Thanks  :smiley:   It will be an honor.  Well, I found interesting the dream that rman asked me to, because I never sang on a lucid dream.  And no, it is not an insult, the song was stupid lol.

I'll look for something!





> So, what are your metaphysical goals?



They are kind of deep dreaming goals.  I want to reach deeper states of consciousness.  

I'll keep a look around here and when something comes up, I'll post it  :smiley:

----------


## PercyLucid

Well, I wanted my 500th dream to be epic or at least, over than decent.

I managed to induce a nice LD

16.05.2011Exploring Space (MILD)

NON-DREAM DREAM LUCID

The 500th dream was coming up.  I was aware that with 500 dreams I would get the "Epic Dream Journal" award.  I wanted to have an epic lucid dream and I knew it was a one lifetime opportunity, so no chances to make it wrong.

I was living with some friends for some reason.  I had a girl friend instead of a wife.  She was very different from my wife as well. We went to the beach and we were going to have sex. She told me that she would meet me later after doing some assignment I had.  She was very happy to see me.

I realized all the nonsense of the dream and turned lucid.  I decided to take a flight to make my dream very stable.  I flew over a huge town.  It was night and I could see the whole town lit.  I was happy as it was a high quality lucid dream. 

I flew over a lake between the tall buildings.  I could see boats floating and also, submarines.  In addition, I saw like stores that were sunk, but they were supposed to be like that, as I could see customers inside (it was made out of glass)

Double consciousness triggered.  I could feel one of my cats and the dream quality dramatically fell.  I needed and epic dream to celebrate my 500th dream.  I grabbed a piece of bush and started to squish it with my hands, so I would stay anchored to my dream.  It worked fine, double consciousness ended and the dream quality skyrocketed once again.

I got to a more quiet place of downtown.  However, it looked more like a low end neighborhood.  I found a dog that needed to be walked either on the dream or Astral plane.  I was going to walk the dog and see if it changed the physical plane and actually walked the real dog.  I realized it made no sense what I was saying.

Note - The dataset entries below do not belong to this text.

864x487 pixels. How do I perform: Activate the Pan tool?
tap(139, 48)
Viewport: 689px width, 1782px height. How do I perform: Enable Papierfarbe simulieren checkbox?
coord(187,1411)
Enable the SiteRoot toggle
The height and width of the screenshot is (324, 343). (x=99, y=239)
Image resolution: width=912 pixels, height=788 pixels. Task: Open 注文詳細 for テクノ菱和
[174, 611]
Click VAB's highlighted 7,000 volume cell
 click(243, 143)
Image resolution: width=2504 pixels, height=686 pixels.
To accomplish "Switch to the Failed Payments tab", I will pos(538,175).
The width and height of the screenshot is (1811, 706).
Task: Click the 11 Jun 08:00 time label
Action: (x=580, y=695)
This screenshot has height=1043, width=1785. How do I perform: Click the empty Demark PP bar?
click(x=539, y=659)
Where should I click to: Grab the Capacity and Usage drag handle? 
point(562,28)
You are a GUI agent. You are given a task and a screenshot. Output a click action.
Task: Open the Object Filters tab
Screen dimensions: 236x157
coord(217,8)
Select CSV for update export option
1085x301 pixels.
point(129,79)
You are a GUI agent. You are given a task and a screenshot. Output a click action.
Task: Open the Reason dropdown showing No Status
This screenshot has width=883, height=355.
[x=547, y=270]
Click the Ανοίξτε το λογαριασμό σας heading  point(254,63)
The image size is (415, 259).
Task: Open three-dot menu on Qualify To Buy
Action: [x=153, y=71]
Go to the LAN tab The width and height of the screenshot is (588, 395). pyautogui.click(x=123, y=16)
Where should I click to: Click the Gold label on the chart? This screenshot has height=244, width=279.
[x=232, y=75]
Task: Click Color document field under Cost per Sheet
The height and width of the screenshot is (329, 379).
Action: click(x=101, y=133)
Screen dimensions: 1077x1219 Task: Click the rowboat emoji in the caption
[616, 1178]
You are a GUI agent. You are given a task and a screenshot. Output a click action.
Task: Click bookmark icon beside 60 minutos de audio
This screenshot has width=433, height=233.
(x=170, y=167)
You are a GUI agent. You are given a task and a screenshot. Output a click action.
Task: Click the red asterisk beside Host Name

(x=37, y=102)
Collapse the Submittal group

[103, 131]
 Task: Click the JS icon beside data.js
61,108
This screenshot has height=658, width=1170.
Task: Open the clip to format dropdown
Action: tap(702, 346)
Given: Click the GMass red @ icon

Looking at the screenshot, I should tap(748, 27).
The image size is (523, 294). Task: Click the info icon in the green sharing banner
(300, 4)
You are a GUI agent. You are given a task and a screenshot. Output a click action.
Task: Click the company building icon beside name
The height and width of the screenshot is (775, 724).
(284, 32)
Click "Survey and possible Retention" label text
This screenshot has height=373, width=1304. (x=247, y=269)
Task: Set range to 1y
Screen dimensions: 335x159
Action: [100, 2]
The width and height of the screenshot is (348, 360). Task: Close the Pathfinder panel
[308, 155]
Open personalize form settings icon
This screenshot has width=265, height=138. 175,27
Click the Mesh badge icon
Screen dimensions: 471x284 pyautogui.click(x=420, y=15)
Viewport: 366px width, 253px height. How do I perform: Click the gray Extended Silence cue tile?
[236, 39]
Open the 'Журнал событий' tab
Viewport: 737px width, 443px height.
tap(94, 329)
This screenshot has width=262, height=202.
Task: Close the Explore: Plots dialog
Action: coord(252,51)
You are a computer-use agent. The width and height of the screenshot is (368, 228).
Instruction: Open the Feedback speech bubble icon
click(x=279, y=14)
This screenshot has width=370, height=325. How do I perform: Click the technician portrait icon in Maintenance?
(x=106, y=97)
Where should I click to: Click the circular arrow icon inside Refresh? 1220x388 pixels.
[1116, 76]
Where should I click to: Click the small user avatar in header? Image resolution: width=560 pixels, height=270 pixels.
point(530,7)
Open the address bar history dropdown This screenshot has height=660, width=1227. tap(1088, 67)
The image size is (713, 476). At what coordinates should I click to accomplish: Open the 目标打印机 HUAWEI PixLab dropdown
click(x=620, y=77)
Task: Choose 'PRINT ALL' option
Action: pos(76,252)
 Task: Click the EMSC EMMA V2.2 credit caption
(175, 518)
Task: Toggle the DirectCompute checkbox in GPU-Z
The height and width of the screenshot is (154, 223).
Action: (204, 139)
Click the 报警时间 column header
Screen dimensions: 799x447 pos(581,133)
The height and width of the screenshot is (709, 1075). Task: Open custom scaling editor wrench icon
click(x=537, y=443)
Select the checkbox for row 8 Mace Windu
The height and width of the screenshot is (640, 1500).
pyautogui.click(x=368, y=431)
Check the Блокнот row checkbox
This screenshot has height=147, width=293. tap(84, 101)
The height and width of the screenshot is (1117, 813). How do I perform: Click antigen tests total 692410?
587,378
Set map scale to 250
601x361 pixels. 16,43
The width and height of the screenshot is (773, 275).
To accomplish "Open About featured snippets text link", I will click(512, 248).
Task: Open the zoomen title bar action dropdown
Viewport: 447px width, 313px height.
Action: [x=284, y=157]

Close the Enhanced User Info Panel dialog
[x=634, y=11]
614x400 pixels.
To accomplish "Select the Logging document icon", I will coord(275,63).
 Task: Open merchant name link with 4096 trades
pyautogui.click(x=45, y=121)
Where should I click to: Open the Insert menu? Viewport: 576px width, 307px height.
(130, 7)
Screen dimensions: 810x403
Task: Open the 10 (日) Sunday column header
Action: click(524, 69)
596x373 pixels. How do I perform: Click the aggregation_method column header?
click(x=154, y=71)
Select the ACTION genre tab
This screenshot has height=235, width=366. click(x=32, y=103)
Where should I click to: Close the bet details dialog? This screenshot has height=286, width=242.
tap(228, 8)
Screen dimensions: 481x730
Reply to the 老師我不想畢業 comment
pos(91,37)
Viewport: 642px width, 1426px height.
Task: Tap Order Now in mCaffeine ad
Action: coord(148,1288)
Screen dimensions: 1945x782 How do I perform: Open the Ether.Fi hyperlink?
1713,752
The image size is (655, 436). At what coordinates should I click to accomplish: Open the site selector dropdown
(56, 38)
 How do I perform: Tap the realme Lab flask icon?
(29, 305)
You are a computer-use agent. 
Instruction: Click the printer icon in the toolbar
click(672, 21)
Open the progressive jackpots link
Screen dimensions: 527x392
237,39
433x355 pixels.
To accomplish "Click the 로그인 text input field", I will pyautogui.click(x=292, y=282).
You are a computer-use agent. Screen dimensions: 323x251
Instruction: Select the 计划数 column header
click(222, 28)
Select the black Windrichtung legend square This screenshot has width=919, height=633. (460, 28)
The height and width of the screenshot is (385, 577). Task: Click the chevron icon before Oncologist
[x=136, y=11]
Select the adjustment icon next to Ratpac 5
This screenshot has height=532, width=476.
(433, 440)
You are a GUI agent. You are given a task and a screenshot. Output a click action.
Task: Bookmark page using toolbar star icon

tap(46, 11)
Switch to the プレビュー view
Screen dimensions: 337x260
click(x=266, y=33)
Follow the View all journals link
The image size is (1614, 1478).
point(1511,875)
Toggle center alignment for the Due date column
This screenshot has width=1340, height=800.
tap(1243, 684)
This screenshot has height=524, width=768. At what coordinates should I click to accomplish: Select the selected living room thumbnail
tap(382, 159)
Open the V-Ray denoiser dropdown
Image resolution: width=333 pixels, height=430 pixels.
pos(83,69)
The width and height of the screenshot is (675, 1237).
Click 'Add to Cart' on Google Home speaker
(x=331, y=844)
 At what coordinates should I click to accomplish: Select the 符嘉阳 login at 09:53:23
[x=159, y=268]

I decided to enter a building and see what my mind created.  There were a few people, but they were acting very dumb.  I found a container with Cola Cao (chocolate powder) so I opened and tasted it.  It looked like blue crystals, but it tasted like the real thing.  As I was about to exit this weird house, I saw a giant yellow plastic duck next to me.  The nonsense surprised me.  

I looked up to the sky and saw the moon.  I decided to fly to the moon, however, when I started to reach it, it fell!  It started to melt until it vanished.  I was wondering what could I do by then.

I decided to have a flight in Space.  I was sure another moon was going to spawn.  As I reach to space, I saw several black holes and explosions

 











Different shapes and a lot of colors were seen during this flight.  Some of these happened right on my head, but I did not feel anything and it did not changed the path of my dream.

I saw a wormhole and decided to enter it.  I started to travel at high speed until I got to a different dimension.  All I could see was nothingness... a few seconds later, I saw a lot of starts and different colored letters... as weird as it sound.  It looked freaking like Sesame Street!!!  Each time I stepped on one of this letters, I could hear the sound of it.  

I stayed there for a few moment and decided to take off again.  I saw another wormhole and entered it.  I got to a different planet.  It looked like the Earth, there were humans and everything, but the sky had three suns and it was red.  

I entered a building and suddenly, the daylight turned into night.  I decided to exit the building and fly to keep the dream stable, but I was loosing it fast.  I got to the top to a building where there was a restaurant.  The tables of this restaurant were round and they had white cloths.  There were two servers who were dressed up in business professional.  I also could hear a violin playing.  It looked very upscale.  My dream was almost gone, so I asked the server if I could borrow a towel.  He told I could, they had spare ones.  I started to rub my hands with the towel and my dream got stable again.

I once more entered the building to explore.  It was pretty similar to what I explored before.  I even found the Cola Cao again, and once more, it was made out of blue crystals.  As I exited, I found the same plastic duck too.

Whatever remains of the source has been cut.